Winning Now, Winning Later: A book review by Bob Morris

Winning Now, Winning Later: How Companies Can Succeed in the Short Term While Investing for the Long Term
David M. Cote
HarperCollins Leadership (June 2020)

It’s not “Either/Or”; it’s “Both”

In his latest book, The Three-Box Solution: A Strategy for Leading Innovation, Vijay Govindarajan provides what he characterizes as “a simple framework that recognizes all three competing challenges face that managers face when leading innovation.” That is, simultaneously managing today’s business while creating tomorrow’s and letting go of yesterday’s values and beliefs that could keep the company stuck in the past.

There are three separate but interdependent strategic objectives:

Box 1: Optimize the current business.
Box 2: Let go of the values and resources that fuel the current business but fail the new one.
Box 3: Invent a new business model.

This is precisely what David Cote recommends in his book Winning Now, Winning Later: “Strong short- and long-term performance only seem mutually exclusive. As a leader, you can and must pursue both at the same time. Unless you do, you and your team or organization will never reach your full potential.”

Based on his wide and deep experience as a senior-level executive, Cote has identified three principles of short- and long-term performance:

1. Scrub business practices down to what is real.
2. Invest in the future, but not excessively.
3. Grow while keeping fixed costs constant.

In Winning Now, Winning Later, Cote explains HOW. “In Part I, ‘Lay the Foundations,’ I explore the intellectual basis required for achieving strong long- and short-term results at the same time…In Part II of this book, ‘Optimize the Organization,’ discusses investments you must make to free yourself from the challenges that might be dragging down your performance…Part III, ‘Invest to Grow,’ deals with investment decisions you can make now to ensure your future expansion…[and then in] Part IV, ‘Protect Your Investments,’ explains how to sustain how to sustain both a short- and long-term approach in challenging times.”

Cote fully understands why leaders must pursue organizational growth and deliver quarterly results.

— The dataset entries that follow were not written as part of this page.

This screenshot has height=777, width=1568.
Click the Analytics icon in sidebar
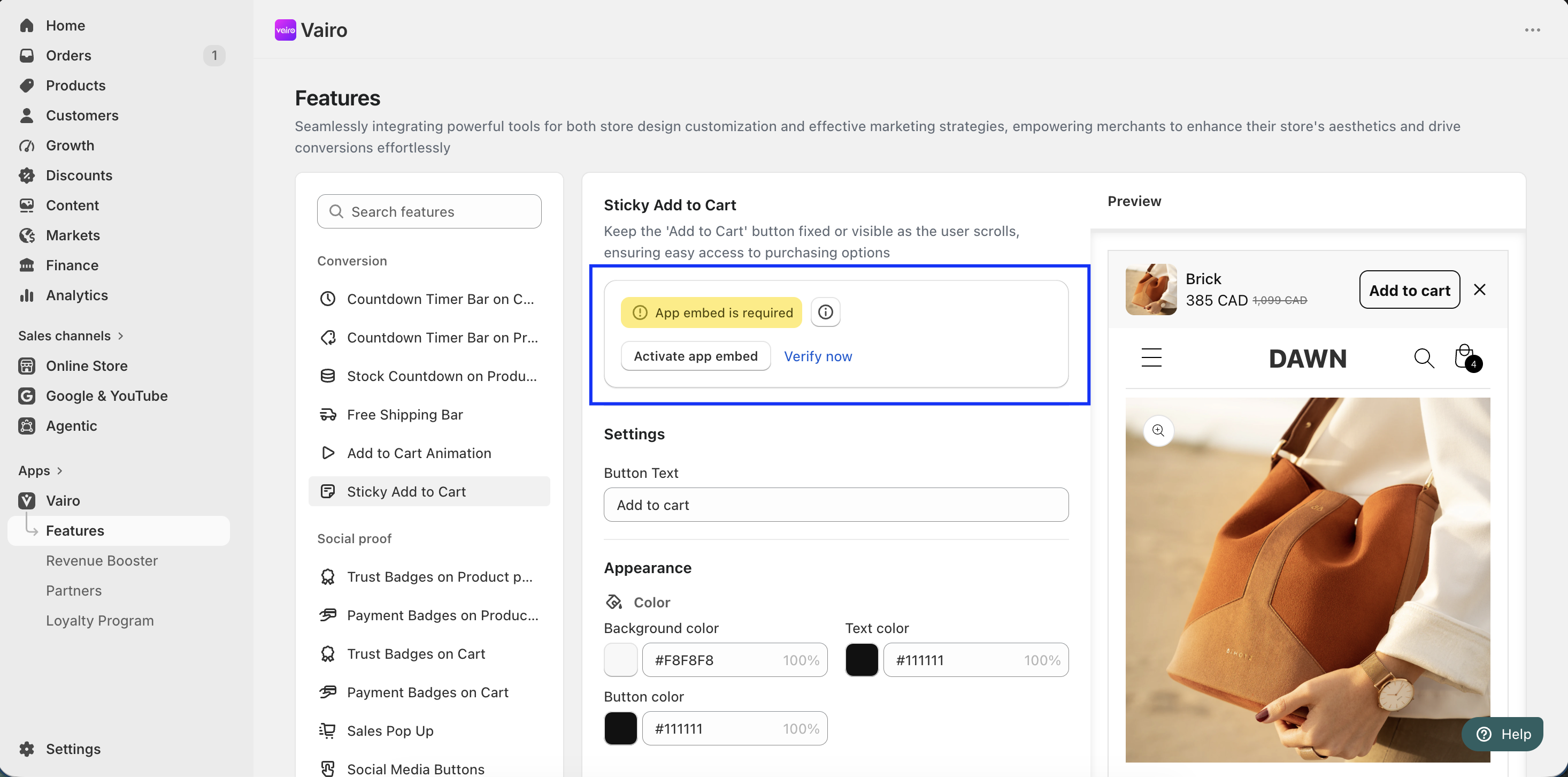[26, 295]
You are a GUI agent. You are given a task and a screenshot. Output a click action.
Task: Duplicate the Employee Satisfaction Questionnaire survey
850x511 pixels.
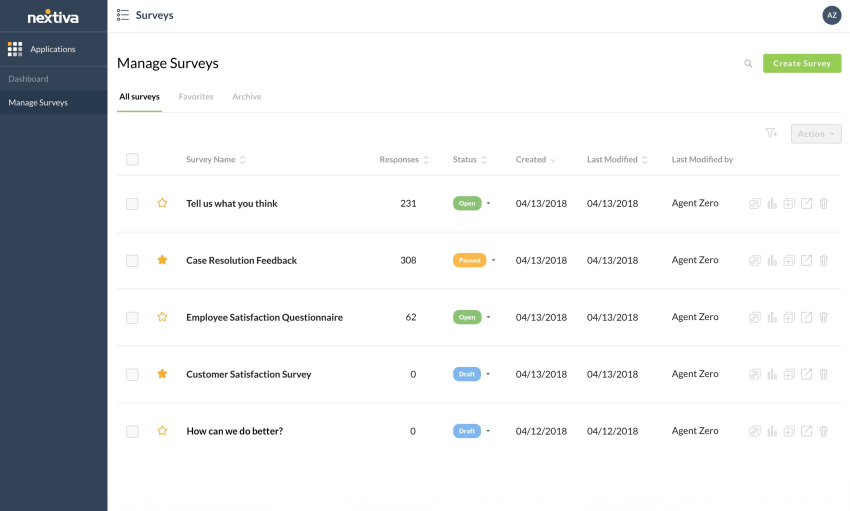789,318
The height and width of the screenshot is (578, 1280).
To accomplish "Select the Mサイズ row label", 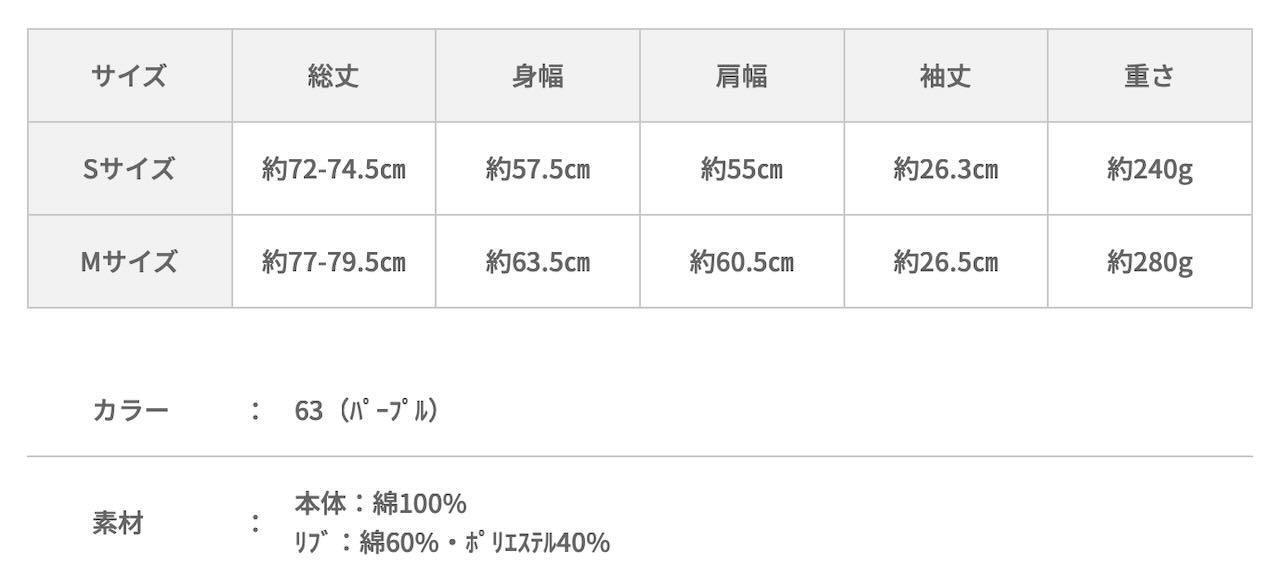I will coord(130,262).
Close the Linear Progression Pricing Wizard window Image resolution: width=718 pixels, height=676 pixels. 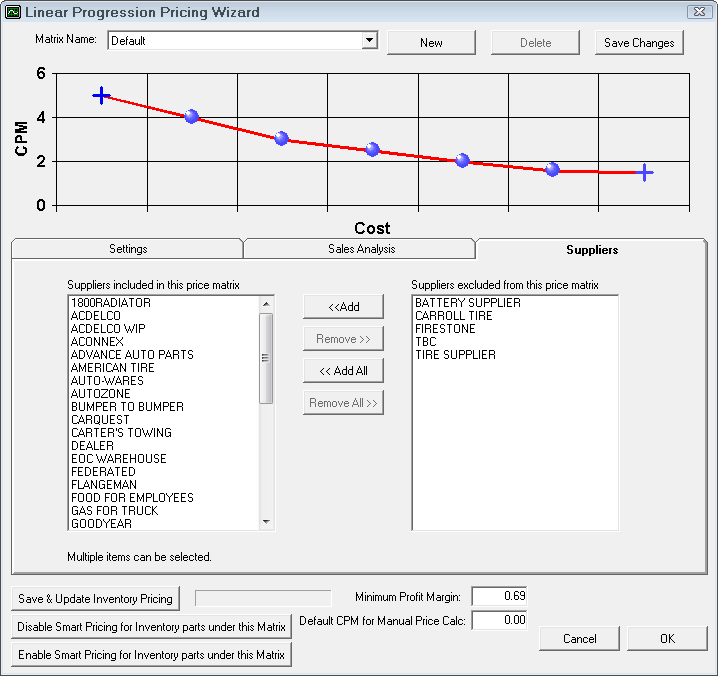pos(697,12)
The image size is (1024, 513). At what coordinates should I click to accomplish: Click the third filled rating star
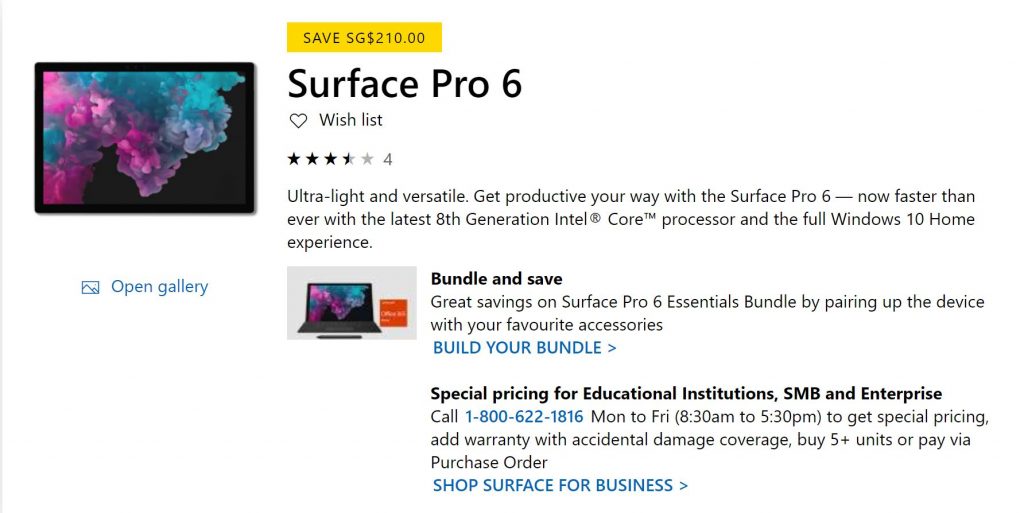330,158
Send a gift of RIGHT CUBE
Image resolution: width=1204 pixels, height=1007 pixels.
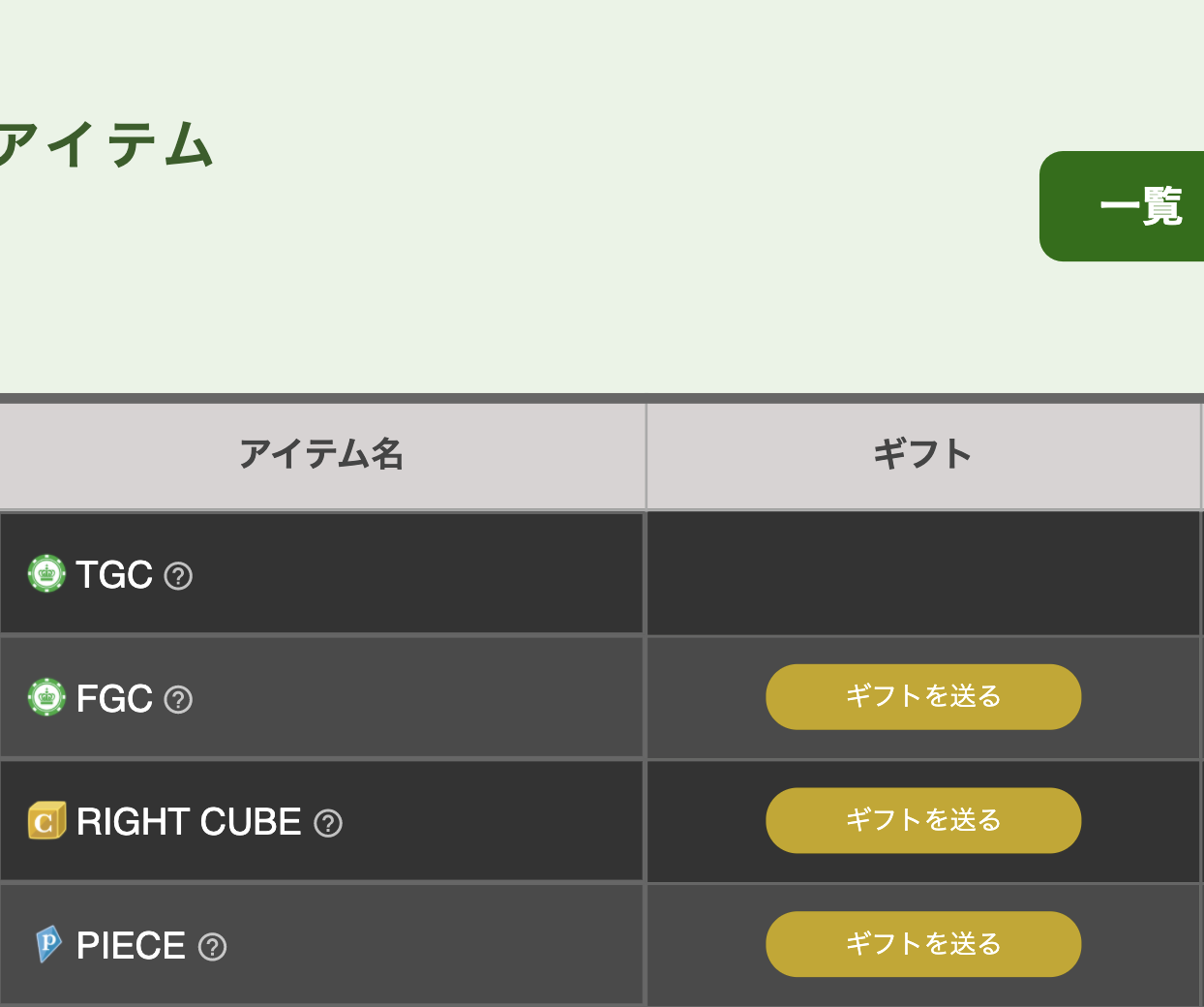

He wrote this book in order to explain HOW leaders can do that “with a new kind of balance, discipline, rigor, and energy, investing in growth while performing well now.”

Readers will appreciate Cote’s brilliant use of a “Questions to Ask Yourself” section at the conclusion of each chapter. They serve several critically impirtant purposes. For example, they reiterate or at least imply key insights that the reader should carefully consider. Also, and equally important, they facilitate, indeed expedite the reader’s active (i.e. reflective) interaction with the material covered in the given chapter. Here is a brief selection of questions:

o “Are your metrics real, or are people massaging them in ways that yield a distorted picture?” (Chapter One, Page 31)

o “What kind of short-term ‘make the quarter’ activities do you see in your organization? Are they hurting long-term effectiveness?” (Two, 55)

o “How much attention have you paid to pushing process improvement forward? Are you driving it daily, or are you abdicating responsibility? Are you pushing your organization to achieve small-company speed with big-company efficiency?” (Four, 104)

NOTE: In this context I am reminded of an African Proverb: “If you want to go fast, go alone. If you want to go far, go together.” That suggests good advice when deciding how what to do short-term can help to achieve long-term success.

o “Is your culture as customer focused as it could be?” I presume to add, “As it should be?”  (Seven, 183)

o “Do you heed early signs of bad economic times and take reasonable precautions, or are you content to listen to those who say, ‘This is no big deal’?” (Nine, 236)

Questions such as these deserve thoughtful consideration and then direct, candid answers. David Cote is presumably a caring person with substantial empathy but there is absolutely no doubt that he is a relentless, no-nonsense  pragmatist. He seems determined to understand what works, what doesn’t, and WHY. Hence the generous provision of specific dos and don’ts and the absence of what I characterize as “subjunctive hypotheticals” (woulda-coulda-shouldas).

I think his most valuable insight can be stated this way: If your organization does not have BOTH short- and long-term objectives to achieve peak performance, it will not succeed now or then. As Marshall Goldsmith suggests, “what got you here won’t get you there.” In fact, what got you here won’t even allow you to remain here, wherever and whatever “here” and “there” may be. With very rare exception, organizations that don’t win now won’t win later. Period.